Enies Lobby (or “The Judicial Island”) is a World Government Stronghold which leads directly to Marine Headquarters and Impel Down (“The Great Underwater Prison”). Reputedly home to some 10,000 marines and headquarters to the greatly feared assassins of CP9 - Enies Lobby presents by far the biggest challenge the Straw Hat Pirates have faced thus far, that’s if they can first overcome the challenge of getting there...

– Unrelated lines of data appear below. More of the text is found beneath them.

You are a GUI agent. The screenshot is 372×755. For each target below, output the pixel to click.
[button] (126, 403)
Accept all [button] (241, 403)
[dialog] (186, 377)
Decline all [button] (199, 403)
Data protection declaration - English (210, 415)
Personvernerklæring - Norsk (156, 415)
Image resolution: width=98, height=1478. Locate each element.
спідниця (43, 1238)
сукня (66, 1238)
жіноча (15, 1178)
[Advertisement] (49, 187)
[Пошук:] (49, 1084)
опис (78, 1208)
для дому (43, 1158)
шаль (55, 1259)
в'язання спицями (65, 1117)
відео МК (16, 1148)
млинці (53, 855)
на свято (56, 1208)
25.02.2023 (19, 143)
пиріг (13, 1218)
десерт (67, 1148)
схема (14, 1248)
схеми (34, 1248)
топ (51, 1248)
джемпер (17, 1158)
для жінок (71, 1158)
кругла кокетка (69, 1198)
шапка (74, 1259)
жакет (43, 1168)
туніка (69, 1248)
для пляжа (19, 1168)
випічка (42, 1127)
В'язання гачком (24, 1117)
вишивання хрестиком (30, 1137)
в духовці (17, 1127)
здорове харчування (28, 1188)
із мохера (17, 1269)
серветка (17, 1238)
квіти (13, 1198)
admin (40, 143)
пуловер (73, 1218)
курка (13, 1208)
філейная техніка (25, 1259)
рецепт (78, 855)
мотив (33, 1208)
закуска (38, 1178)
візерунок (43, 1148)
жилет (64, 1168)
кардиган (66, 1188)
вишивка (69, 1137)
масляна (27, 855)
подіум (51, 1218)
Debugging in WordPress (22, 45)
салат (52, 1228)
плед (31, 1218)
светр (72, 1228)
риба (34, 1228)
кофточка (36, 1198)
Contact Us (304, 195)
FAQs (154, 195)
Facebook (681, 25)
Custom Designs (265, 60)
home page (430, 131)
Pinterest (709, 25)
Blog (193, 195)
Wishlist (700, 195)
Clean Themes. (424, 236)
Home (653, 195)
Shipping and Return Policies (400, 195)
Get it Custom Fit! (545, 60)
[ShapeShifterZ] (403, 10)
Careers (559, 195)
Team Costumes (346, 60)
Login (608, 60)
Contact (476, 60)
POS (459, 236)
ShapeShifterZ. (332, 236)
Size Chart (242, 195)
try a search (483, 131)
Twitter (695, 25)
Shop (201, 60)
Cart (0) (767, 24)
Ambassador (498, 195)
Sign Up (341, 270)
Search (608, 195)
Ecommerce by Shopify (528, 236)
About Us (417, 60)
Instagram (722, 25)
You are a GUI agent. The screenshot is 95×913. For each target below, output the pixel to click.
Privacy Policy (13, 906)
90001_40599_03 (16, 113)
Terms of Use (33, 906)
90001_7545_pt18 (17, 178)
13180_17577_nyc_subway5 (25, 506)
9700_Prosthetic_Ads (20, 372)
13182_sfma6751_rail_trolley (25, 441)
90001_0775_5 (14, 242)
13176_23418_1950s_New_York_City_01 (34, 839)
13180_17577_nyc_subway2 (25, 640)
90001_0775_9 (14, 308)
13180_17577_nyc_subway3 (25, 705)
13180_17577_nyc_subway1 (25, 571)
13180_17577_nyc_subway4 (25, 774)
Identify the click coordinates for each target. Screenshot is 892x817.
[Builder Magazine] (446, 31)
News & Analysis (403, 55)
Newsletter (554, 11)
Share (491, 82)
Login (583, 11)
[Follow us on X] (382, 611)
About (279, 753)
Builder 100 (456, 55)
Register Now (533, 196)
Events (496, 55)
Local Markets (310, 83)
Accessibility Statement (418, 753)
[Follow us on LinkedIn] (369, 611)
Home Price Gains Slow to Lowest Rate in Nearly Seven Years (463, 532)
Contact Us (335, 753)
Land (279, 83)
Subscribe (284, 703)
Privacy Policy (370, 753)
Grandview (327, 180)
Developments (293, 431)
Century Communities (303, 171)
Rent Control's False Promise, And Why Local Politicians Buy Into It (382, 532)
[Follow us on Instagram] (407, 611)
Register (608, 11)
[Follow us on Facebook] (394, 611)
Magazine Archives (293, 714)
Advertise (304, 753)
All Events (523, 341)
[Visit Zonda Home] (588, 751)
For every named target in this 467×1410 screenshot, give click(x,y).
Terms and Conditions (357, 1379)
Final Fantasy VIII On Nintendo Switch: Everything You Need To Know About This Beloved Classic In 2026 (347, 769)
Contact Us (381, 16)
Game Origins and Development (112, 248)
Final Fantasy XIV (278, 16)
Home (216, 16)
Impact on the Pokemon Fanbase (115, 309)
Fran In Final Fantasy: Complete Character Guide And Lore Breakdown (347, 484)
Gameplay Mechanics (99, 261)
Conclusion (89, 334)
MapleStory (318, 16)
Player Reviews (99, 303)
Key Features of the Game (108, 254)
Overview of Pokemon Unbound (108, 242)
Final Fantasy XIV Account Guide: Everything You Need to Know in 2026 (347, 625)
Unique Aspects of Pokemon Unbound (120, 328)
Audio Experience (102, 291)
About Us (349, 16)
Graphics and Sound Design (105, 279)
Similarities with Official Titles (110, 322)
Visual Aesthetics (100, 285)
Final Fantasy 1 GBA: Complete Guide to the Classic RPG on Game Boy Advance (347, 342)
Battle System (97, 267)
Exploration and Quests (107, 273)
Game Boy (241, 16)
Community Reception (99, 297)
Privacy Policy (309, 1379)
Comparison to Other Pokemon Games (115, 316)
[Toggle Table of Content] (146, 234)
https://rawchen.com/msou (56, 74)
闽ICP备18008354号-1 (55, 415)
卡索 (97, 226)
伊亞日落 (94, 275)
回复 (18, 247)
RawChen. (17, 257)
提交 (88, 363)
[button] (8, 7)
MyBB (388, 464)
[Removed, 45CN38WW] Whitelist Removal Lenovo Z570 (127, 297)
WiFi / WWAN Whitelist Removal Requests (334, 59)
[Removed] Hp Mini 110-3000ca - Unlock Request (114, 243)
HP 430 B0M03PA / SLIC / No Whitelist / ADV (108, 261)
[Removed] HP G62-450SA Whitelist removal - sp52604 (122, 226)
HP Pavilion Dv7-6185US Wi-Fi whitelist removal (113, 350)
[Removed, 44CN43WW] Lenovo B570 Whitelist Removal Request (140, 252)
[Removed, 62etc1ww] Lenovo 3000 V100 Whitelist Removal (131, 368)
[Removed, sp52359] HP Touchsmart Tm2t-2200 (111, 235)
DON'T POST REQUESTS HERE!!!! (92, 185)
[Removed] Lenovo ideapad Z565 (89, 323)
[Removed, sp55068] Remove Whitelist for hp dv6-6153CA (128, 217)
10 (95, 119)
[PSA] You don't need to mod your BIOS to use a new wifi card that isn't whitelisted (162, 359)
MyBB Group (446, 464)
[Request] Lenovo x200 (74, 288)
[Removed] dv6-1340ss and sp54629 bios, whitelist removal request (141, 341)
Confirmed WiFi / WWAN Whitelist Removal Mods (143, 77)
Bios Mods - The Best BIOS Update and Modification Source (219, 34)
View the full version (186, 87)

It is here that we have to introduce our first complaint about this collection: These episodes take quite a long time to get where they are going. Verbose dialogue, long lingering shots, flashbacks and long recaps litter this collection. What this means is that by the end of this collection we are still not really much closer to any resolution of Robin’s predicament. Pacing issues are something we have mentioned before with respect to One Piece, and it rears it’s head again here to place a black mark against an otherwise excellent collection of episodes. Because of the slow pace of these episodes the collection ultimately feels like it only serves to ramp up the tension for the next collection; this is despite containing some of the best action set pieces in the series to date, including some giants, thousands of marines and one of the Straw Hat Pirates first proper battles with a member of CP9. This results in the feeling of the collection being something of a bridge between the previous and next set, which is particularly drawn into focus by the end of the collection, which consists largely of flashbacks to Robin’s past.
Pacing aside, this collection continues all the best aspects of the previous outing: the action, comedy and darker tones we praised previously all continue throughout these episodes, though a couple of the lesser enemies do fall back into the old One Piece trap of being somewhat ridiculous - a particularly nonsensical Ramen Noodle cook springs to mind. You will quickly overlook such minor irritations however, as some of the most exciting action in the series to date is to be found in this collection.
Individual aspects of this collection are some of the strongest in the series so far, with the action scenes in particular overshadowing much of what has come before. However, these highlights are spread too thin by the almost glacial pacing. This means that One Piece Collection 11 taken as a whole is less than the sum of it’s parts. Had it continued the improved pace of the previous collection we would probably be singling this out as the high point of the series to date, but it takes so long to tell it’s tale that much of the impetus is lost. This leaves us with a collection of peaks and troughs, where the peaks represent the very best of One Piece and the troughs, while not amongst the worst of the series to date, manage to drag the down whole collection.